**Task item**
Please copy each line below that contains the string "dimensions".

**Source material**

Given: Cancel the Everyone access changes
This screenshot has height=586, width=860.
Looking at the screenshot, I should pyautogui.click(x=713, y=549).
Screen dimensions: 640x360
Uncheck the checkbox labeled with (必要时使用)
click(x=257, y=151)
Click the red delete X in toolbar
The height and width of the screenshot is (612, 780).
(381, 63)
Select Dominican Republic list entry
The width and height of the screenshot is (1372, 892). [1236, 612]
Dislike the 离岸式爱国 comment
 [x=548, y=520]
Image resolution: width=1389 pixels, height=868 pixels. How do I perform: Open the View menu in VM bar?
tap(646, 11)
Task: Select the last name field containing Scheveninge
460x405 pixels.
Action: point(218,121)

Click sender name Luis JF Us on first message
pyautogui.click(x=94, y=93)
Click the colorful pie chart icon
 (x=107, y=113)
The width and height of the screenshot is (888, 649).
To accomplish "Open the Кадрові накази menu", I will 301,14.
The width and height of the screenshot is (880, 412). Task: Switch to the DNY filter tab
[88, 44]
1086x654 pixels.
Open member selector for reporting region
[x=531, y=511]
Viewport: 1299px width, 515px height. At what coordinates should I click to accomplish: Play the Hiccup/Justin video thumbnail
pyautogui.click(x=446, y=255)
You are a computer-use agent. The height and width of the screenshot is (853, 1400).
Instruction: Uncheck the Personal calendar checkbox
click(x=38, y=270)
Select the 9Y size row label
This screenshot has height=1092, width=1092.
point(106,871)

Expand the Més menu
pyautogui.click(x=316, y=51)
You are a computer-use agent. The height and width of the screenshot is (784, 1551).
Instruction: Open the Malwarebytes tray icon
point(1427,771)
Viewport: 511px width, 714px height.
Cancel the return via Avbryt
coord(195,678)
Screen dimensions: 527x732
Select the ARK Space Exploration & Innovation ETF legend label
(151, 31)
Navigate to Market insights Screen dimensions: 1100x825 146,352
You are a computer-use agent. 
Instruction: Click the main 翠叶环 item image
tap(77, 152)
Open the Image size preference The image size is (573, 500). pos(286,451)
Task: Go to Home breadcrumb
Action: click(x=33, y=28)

**Task response**
Screen dimensions: 640x360
Screen dimensions: 527x732
Navigate to Market insights Screen dimensions: 1100x825 146,352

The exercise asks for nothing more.